● Work task
Give the records again, word for word.

───── Data for this task

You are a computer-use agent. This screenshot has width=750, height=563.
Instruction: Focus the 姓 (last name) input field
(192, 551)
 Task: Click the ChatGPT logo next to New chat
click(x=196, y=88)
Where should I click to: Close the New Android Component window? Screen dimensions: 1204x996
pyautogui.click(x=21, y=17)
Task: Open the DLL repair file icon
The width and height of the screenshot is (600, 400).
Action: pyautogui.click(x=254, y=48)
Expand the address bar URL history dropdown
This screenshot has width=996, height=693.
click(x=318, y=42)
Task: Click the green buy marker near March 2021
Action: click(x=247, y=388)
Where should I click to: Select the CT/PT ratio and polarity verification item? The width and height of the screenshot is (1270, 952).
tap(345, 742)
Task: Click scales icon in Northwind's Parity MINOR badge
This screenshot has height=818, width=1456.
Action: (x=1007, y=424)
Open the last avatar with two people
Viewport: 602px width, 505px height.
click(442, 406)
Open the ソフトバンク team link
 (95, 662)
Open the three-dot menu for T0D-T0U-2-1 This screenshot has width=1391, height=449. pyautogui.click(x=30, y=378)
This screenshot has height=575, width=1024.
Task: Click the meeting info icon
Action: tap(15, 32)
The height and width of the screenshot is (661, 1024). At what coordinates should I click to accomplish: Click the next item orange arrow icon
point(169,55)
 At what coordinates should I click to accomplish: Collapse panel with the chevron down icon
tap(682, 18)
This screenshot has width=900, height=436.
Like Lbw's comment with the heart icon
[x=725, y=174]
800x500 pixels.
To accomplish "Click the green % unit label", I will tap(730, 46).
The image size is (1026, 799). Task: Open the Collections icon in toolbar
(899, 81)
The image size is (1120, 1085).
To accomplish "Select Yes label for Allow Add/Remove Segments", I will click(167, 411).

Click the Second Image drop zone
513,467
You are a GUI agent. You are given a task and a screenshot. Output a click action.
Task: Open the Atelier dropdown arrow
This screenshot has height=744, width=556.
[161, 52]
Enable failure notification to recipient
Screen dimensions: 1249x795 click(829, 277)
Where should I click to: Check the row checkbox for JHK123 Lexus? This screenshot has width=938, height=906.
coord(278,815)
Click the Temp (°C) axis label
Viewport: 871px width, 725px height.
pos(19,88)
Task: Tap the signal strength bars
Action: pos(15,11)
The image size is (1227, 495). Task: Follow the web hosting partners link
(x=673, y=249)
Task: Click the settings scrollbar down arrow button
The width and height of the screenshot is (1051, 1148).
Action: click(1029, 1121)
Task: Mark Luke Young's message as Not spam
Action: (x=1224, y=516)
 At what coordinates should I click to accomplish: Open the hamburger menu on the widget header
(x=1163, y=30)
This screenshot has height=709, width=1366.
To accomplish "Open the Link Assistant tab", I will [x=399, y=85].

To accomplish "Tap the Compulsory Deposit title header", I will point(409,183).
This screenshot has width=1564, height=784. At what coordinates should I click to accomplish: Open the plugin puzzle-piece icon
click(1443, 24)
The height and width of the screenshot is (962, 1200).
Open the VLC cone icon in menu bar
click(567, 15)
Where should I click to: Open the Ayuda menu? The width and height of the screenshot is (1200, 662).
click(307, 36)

──────────

● Written answer
You are a computer-use agent. This screenshot has width=750, height=563.
Instruction: Focus the 姓 (last name) input field
(192, 551)
 Task: Click the ChatGPT logo next to New chat
click(x=196, y=88)
Where should I click to: Close the New Android Component window? Screen dimensions: 1204x996
pyautogui.click(x=21, y=17)
Task: Open the DLL repair file icon
The width and height of the screenshot is (600, 400).
Action: pyautogui.click(x=254, y=48)
Expand the address bar URL history dropdown
This screenshot has width=996, height=693.
click(x=318, y=42)
Task: Click the green buy marker near March 2021
Action: click(x=247, y=388)
Where should I click to: Select the CT/PT ratio and polarity verification item? The width and height of the screenshot is (1270, 952).
tap(345, 742)
Task: Click scales icon in Northwind's Parity MINOR badge
This screenshot has height=818, width=1456.
Action: (x=1007, y=424)
Open the last avatar with two people
Viewport: 602px width, 505px height.
click(442, 406)
Open the ソフトバンク team link
 (95, 662)
Open the three-dot menu for T0D-T0U-2-1 This screenshot has width=1391, height=449. pyautogui.click(x=30, y=378)
This screenshot has height=575, width=1024.
Task: Click the meeting info icon
Action: tap(15, 32)
The height and width of the screenshot is (661, 1024). At what coordinates should I click to accomplish: Click the next item orange arrow icon
point(169,55)
 At what coordinates should I click to accomplish: Collapse panel with the chevron down icon
tap(682, 18)
This screenshot has width=900, height=436.
Like Lbw's comment with the heart icon
[x=725, y=174]
800x500 pixels.
To accomplish "Click the green % unit label", I will tap(730, 46).
The image size is (1026, 799). Task: Open the Collections icon in toolbar
(899, 81)
The image size is (1120, 1085).
To accomplish "Select Yes label for Allow Add/Remove Segments", I will click(167, 411).

Click the Second Image drop zone
513,467
You are a GUI agent. You are given a task and a screenshot. Output a click action.
Task: Open the Atelier dropdown arrow
This screenshot has height=744, width=556.
[161, 52]
Enable failure notification to recipient
Screen dimensions: 1249x795 click(829, 277)
Where should I click to: Check the row checkbox for JHK123 Lexus? This screenshot has width=938, height=906.
coord(278,815)
Click the Temp (°C) axis label
Viewport: 871px width, 725px height.
pos(19,88)
Task: Tap the signal strength bars
Action: pos(15,11)
The image size is (1227, 495). Task: Follow the web hosting partners link
(x=673, y=249)
Task: Click the settings scrollbar down arrow button
The width and height of the screenshot is (1051, 1148).
Action: click(1029, 1121)
Task: Mark Luke Young's message as Not spam
Action: (x=1224, y=516)
 At what coordinates should I click to accomplish: Open the hamburger menu on the widget header
(x=1163, y=30)
This screenshot has height=709, width=1366.
To accomplish "Open the Link Assistant tab", I will [x=399, y=85].

To accomplish "Tap the Compulsory Deposit title header", I will point(409,183).
This screenshot has width=1564, height=784. At what coordinates should I click to accomplish: Open the plugin puzzle-piece icon
click(1443, 24)
The height and width of the screenshot is (962, 1200).
Open the VLC cone icon in menu bar
click(567, 15)
Where should I click to: Open the Ayuda menu? The width and height of the screenshot is (1200, 662).
click(307, 36)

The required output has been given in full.